**Work to be completed:**
Repeat exactly, and only, the lines from the line containing "Instruction: Toggle single page view mode" through the last line of the records below, including both.

Segment Start: Given information

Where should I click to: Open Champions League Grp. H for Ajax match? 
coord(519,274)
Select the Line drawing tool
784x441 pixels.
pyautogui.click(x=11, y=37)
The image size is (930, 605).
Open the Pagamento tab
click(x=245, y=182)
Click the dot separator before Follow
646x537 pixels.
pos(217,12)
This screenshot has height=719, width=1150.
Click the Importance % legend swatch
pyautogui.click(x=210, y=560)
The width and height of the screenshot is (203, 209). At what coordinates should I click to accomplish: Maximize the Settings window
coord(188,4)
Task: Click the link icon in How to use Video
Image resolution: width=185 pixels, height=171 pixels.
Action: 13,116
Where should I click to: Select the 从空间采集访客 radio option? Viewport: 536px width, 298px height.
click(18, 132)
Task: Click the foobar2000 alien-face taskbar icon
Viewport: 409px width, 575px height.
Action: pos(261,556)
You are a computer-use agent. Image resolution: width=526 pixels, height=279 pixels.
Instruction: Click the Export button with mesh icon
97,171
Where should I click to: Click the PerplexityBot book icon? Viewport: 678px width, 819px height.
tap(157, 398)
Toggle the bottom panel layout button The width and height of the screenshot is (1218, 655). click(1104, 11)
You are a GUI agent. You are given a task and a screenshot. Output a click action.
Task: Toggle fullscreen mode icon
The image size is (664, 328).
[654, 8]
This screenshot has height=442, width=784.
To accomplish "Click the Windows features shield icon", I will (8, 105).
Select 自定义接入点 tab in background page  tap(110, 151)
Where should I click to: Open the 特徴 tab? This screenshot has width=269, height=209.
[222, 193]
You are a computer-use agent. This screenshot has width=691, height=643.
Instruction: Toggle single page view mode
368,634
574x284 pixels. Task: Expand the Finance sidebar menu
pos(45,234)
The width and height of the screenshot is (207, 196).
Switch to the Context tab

Segment End: Given information

**Result of the task:**
Instruction: Toggle single page view mode
368,634
574x284 pixels. Task: Expand the Finance sidebar menu
pos(45,234)
The width and height of the screenshot is (207, 196).
Switch to the Context tab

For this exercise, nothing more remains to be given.